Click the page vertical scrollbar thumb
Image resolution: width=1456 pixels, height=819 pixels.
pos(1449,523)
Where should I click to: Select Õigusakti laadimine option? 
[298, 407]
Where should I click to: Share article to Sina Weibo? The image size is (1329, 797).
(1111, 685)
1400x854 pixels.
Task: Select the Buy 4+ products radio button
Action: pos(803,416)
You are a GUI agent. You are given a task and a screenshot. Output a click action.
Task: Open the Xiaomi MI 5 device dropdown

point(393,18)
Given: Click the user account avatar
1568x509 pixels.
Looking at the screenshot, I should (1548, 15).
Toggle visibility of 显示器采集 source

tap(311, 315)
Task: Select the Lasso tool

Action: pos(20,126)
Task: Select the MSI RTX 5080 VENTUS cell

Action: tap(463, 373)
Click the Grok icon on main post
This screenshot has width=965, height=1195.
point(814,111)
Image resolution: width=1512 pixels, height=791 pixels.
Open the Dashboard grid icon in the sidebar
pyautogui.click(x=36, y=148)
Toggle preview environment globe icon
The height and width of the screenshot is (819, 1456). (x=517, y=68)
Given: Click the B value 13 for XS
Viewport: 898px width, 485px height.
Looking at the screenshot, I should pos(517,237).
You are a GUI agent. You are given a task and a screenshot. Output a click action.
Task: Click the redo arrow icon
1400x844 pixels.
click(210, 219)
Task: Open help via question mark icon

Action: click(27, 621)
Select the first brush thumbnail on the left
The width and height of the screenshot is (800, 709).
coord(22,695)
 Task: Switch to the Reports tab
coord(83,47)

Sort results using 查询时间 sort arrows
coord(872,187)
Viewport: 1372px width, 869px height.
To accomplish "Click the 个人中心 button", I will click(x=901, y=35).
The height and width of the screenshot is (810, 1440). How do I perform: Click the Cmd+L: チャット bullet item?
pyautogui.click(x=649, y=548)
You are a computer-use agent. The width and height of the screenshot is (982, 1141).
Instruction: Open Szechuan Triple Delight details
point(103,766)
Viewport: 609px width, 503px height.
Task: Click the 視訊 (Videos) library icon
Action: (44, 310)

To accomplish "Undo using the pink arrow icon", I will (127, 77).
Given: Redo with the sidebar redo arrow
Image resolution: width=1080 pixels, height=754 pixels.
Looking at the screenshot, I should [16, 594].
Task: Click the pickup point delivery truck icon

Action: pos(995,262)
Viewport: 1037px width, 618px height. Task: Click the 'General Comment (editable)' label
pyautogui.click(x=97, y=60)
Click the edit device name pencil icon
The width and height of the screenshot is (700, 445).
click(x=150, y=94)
==================================================
• Exercise directions
Revise the records above so that "delivery truck icon" becomes "delivery van icon" and every other part stays unchanged.

• Solution
Click the page vertical scrollbar thumb
Image resolution: width=1456 pixels, height=819 pixels.
pos(1449,523)
Where should I click to: Select Õigusakti laadimine option? 
[298, 407]
Where should I click to: Share article to Sina Weibo? The image size is (1329, 797).
(1111, 685)
1400x854 pixels.
Task: Select the Buy 4+ products radio button
Action: pos(803,416)
You are a GUI agent. You are given a task and a screenshot. Output a click action.
Task: Open the Xiaomi MI 5 device dropdown

point(393,18)
Given: Click the user account avatar
1568x509 pixels.
Looking at the screenshot, I should (1548, 15).
Toggle visibility of 显示器采集 source

tap(311, 315)
Task: Select the Lasso tool

Action: pos(20,126)
Task: Select the MSI RTX 5080 VENTUS cell

Action: tap(463, 373)
Click the Grok icon on main post
This screenshot has width=965, height=1195.
point(814,111)
Image resolution: width=1512 pixels, height=791 pixels.
Open the Dashboard grid icon in the sidebar
pyautogui.click(x=36, y=148)
Toggle preview environment globe icon
The height and width of the screenshot is (819, 1456). (x=517, y=68)
Given: Click the B value 13 for XS
Viewport: 898px width, 485px height.
Looking at the screenshot, I should pos(517,237).
You are a GUI agent. You are given a task and a screenshot. Output a click action.
Task: Click the redo arrow icon
1400x844 pixels.
click(210, 219)
Task: Open help via question mark icon

Action: click(27, 621)
Select the first brush thumbnail on the left
The width and height of the screenshot is (800, 709).
coord(22,695)
 Task: Switch to the Reports tab
coord(83,47)

Sort results using 查询时间 sort arrows
coord(872,187)
Viewport: 1372px width, 869px height.
To accomplish "Click the 个人中心 button", I will click(x=901, y=35).
The height and width of the screenshot is (810, 1440). How do I perform: Click the Cmd+L: チャット bullet item?
pyautogui.click(x=649, y=548)
You are a computer-use agent. The width and height of the screenshot is (982, 1141).
Instruction: Open Szechuan Triple Delight details
point(103,766)
Viewport: 609px width, 503px height.
Task: Click the 視訊 (Videos) library icon
Action: (44, 310)

To accomplish "Undo using the pink arrow icon", I will (127, 77).
Given: Redo with the sidebar redo arrow
Image resolution: width=1080 pixels, height=754 pixels.
Looking at the screenshot, I should [16, 594].
Task: Click the pickup point delivery van icon

Action: pos(995,262)
Viewport: 1037px width, 618px height. Task: Click the 'General Comment (editable)' label
pyautogui.click(x=97, y=60)
Click the edit device name pencil icon
The width and height of the screenshot is (700, 445).
click(x=150, y=94)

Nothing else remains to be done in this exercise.